There were more wars, in which we lost, or almost lost, the feeling that we were the loved and the good. Only by comparison, a doubtful form of logic, can we feel righteous now. The world does seem, as Dory says, to be in a state of jihad, the sects at each other’s throats everywhere. The rational and the decent, where they are found or dare to speak, are the first to be shot. Theocracy, in all of its linguistic disguises, is ascendant, newspeak triumphant in the service of dogma. Urban Stumms, who no longer comes toward him in his dreams, heavy-shod and implacable, would share the joke of terror as peace; that is what the two-legged race has come to, Urban. What happiness there is must ignore the inevitable; but of course it can. Now: the b
lue lake, a light breeze, the austere September sun, Dory who is still alive.
The little boat heels slightly, its wake leaving a smooth, turbulent hush among the waves, its energy understood but still miraculous. His companion in the bow examines and judges, a miracle of continuity and passion not so well understood.
When he thinks of 1948 and of his father, now dead, it is always of that hushed moment when, with the calm intensity of an adult feeding a child, the man who did not believe in names brought toward his tongue one common, immaculate lima bean. In that vision innocent of dogma and intolerance he will always believe.
Dory watches him, thinking how the gray-haired, still young-looking man at the tiller has not really had the life he wanted and expected. When Amos died in 1951 they came back from the university to take over—temporarily, they thought—Martha’s financial and business affairs. He has always considered his involvement in business merely temporary, secondary, but of course it is life itself that is temporary. He has been, like his partner, John Cotter, one of those detached, ironic scholars of the counting house who cultivate odd skills, such as the casting of a fly, and who have odd and irreverent opinions unrelated to their professions.
The only one of their parents still living is Sarah, her mother, who is seventy-two and in good health.
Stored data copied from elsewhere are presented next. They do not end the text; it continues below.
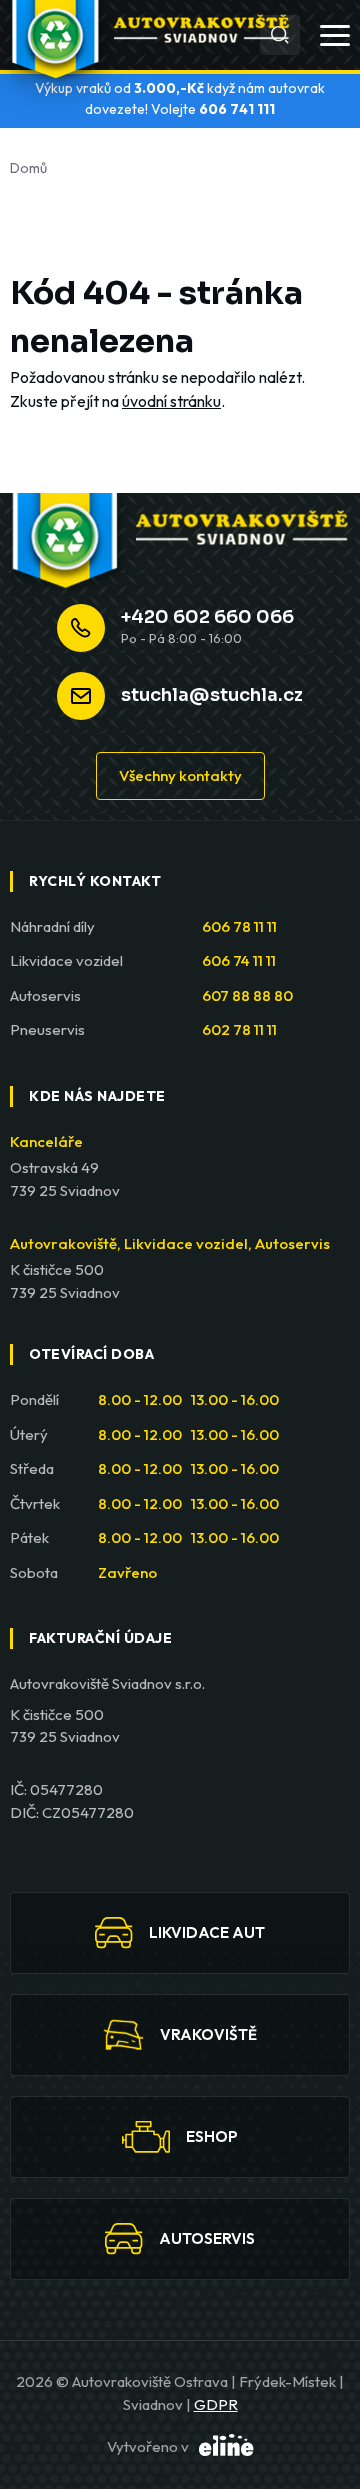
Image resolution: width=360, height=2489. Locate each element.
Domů (28, 168)
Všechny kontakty (180, 775)
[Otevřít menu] (335, 35)
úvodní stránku (171, 401)
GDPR (216, 2404)
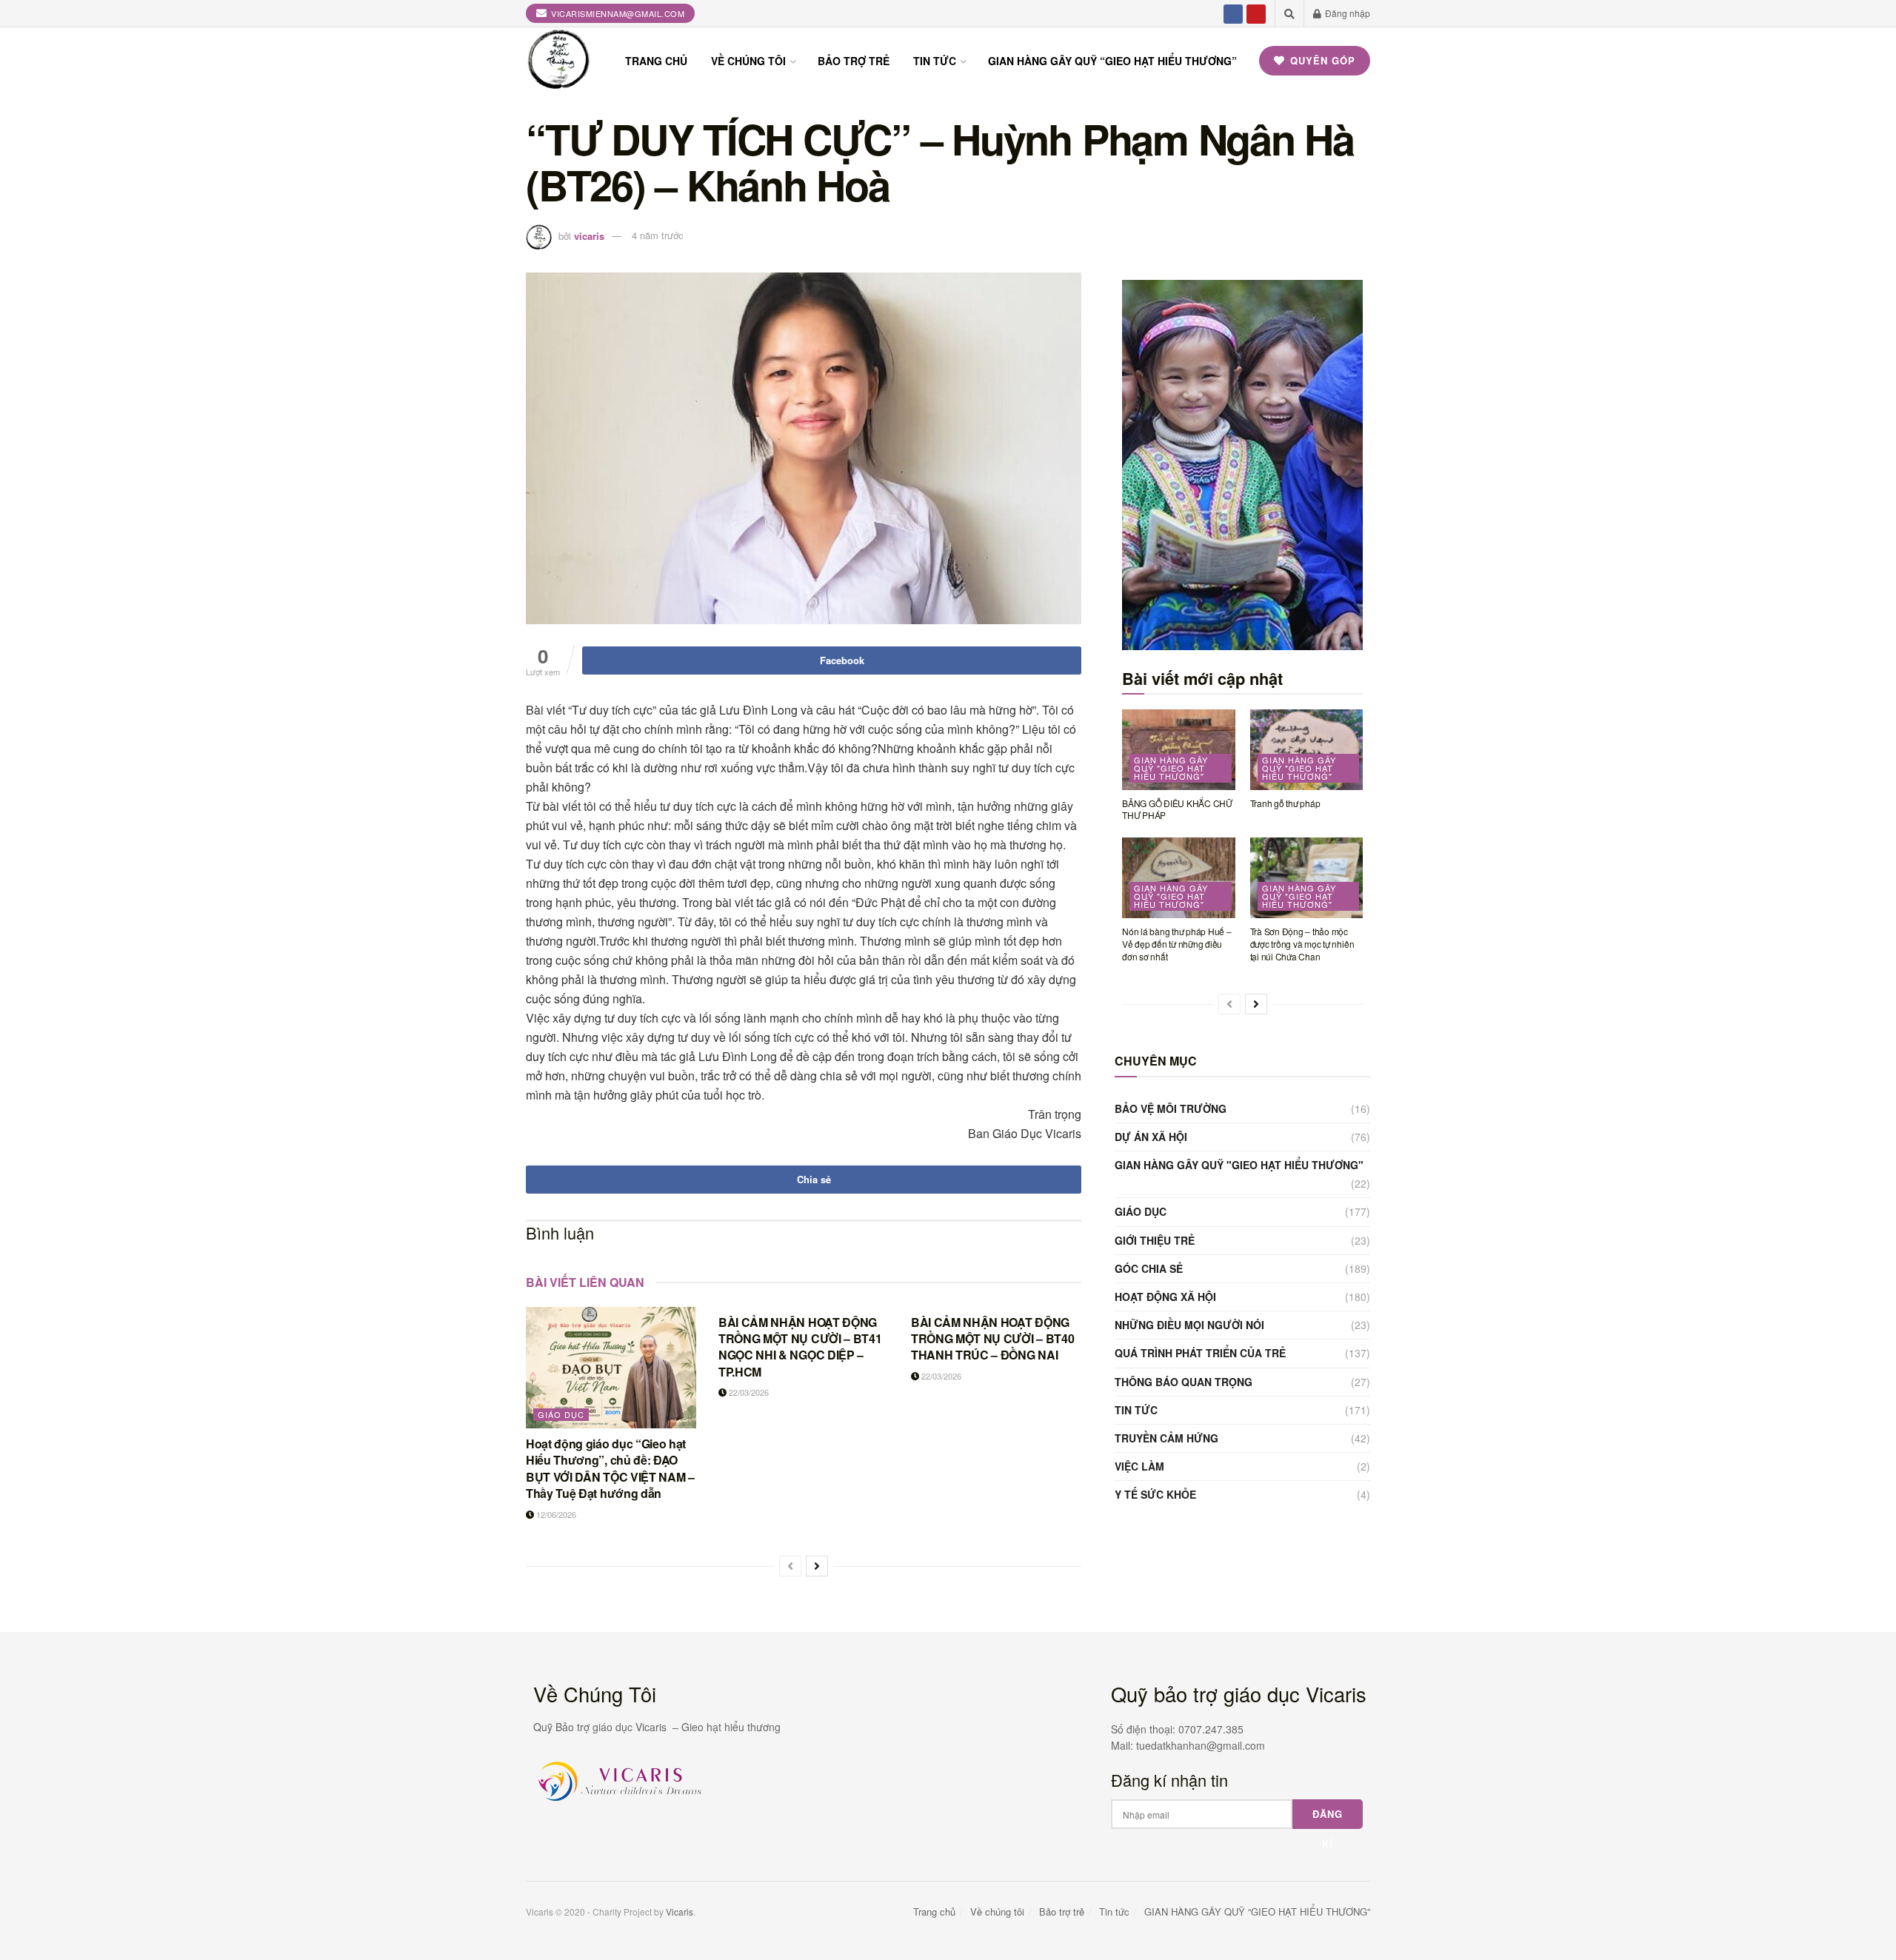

Better, perhaps, than her own. That chill.
Martha, after Amos’s death, had an active career as a woman of leisure in which she traveled, fell in love with Adlai Stevenson, among others, bought a garage for her Indian chauffeur (they have a photograph of the Sylvester Garage, a white cement-block structure in Bangalore), and ended up after many travels and romances in Sun City, Arizona, where her heart stopped at seventy-four as she piloted her canopied golf cart down a residential street.
Cynthia and Dibley have passed from her ken, though Robert Beggs still keeps his father’s store, now a “superette,” in Leah.